Please Note: Blog posts are not selected, edited or screened by Seeking Alpha editors. Performance For June 2013

The month of June continued the correction that began in late May. In the early part of the month we began a slide that took the S&P 500 all the way to support at the 50 period moving average (around 1600). The market bounced here and traders sensed that we could again challenge the highs. However, instead of pushing back to the highs, we consolidated sideways into the middle of the month.

Then it happened! The release of the Federal Reserve minutes and a televised speech by Ben Bernanke, the Fed Chairman, led to a sell off in equities and bonds (and just about everything else for that matter).

Not only did the Federal Reserve minutes point to a significant dialogue on when the Fed might taper its Quantitative Easing (QE) program, but Mr. Bernanke had the audacity to state that the Fed could ease up on QE program if economic conditions warranted (sarcasm!!). He also added there was the possibility that QE could be curtailed as early as 2014.

Now the markets had become quite used to this whole QE thing! In fact, most traders were usually the first in line to get the latest news on this program in hope for more. Because as we all know from this AT&T commercial, We Want More! (See video:

So like undisciplined, heroine addicts after finding out their was no more drugs for their daily fix, the market reacted negatively selling off into the end of the third week on June on the thought that QE could be curtailed.

Although equities declined, the real damage was done in the fixed income markets where the 10 year treasury bond yield jumped to 2.6% from 2.14% at the beginning of the month, a 2.2% move. If you stack this on top of the 48 basis point move in 10 year yields in May, you have a pretty significant move (6.4% loss) for the 10 year bonds and a significant loss for those who thought bonds were a safe choice.

Finally, came the last week of June and traders rallied equities and bonds in hope of lessening the damage and improving their quarterly performance. The final damage is below. It was much worse before this end of quarter rally!
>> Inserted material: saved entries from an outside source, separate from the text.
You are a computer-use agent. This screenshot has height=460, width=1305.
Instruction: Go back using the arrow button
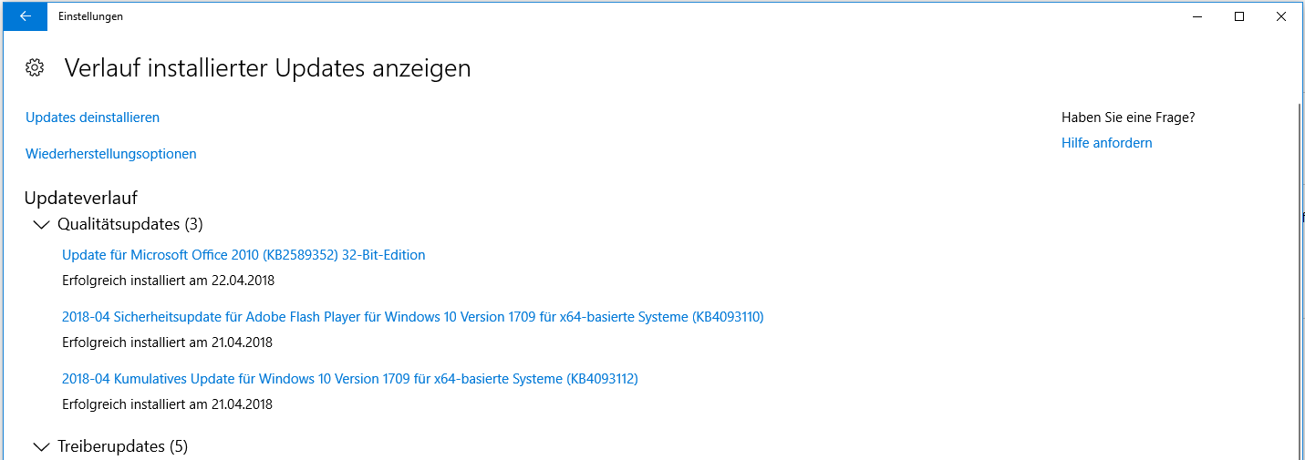tap(26, 16)
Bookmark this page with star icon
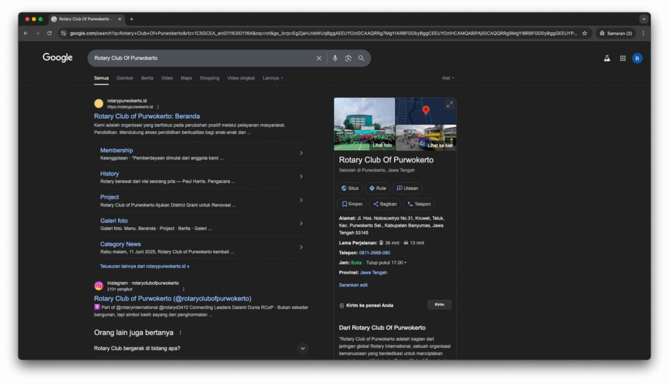 (585, 33)
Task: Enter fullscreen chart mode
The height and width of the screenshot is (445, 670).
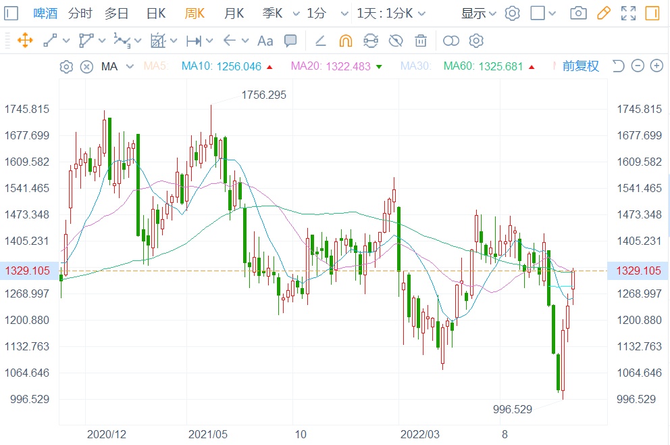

STOCK-SIGNAL PERFORMANCE performance was a mixed bag for June. We were long (on a buy signal) most of the month in both the Nasdaq and S&P 500 before getting an end of month sell signal in the former index. These indexes therefore reflect the loss of the underlying indexes for June.
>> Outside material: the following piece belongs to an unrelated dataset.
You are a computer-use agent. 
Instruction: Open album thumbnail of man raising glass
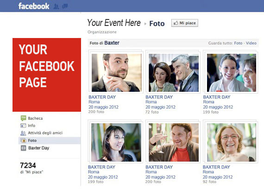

We had early June sell signals for both the EAFE and High Yield indexes and profited nicely from declines in these markets. The net result for our Equal Weight Sample Portfolio was a small gain for the month of 72 basis points (versus a loss of 1.5% for the S&P 500 index).

We got kicked around in both the Commodities and U.S. Dollar indexes as volatility put us on the wrong side of market action. Remember these signal strategies need a strong trend to make money. Extreme short-term volatility up and down are the enemy of trend following strategies.
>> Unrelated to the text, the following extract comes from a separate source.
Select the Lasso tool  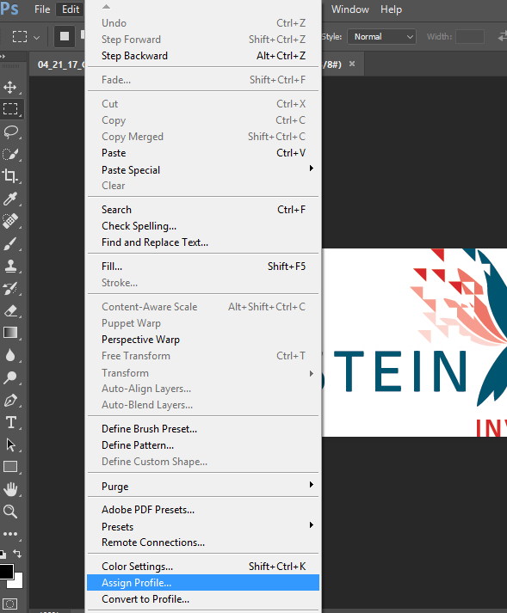10,132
However, we cleaned up on our sell signals for the Gold index. This allowed our sample Global Opportunities Portfolio to post a respectable gain of 89 basis points.

Overall, our signals and sample portfolios did what is expected of them when things get dicey, protect and preserve capital. If these markets continue to decline during the traditionally tough summer months, expect us to gain more relative performance on the broader market averages and to get more sell signals.

Here is the summary of the signal performances by index. Please remember this is proforma and past performance is not indicative of future returns.


So what will the market throw at us in July? That really is the million dollar question!

When we take a look at longer term charts it is quite obvious to us that summer could again be a tough time for the equity markets. Given rising bond yields, it could also be a tough time for fixed income instruments.

Our guess is that the markets are soft into late July. We then think we could rally in August and the first part of September. Thereafter, my guess is we have another very tough September and 1st half of October. Cue the tape of past summers for a replay!

So strap on your helmet these markets could get interesting!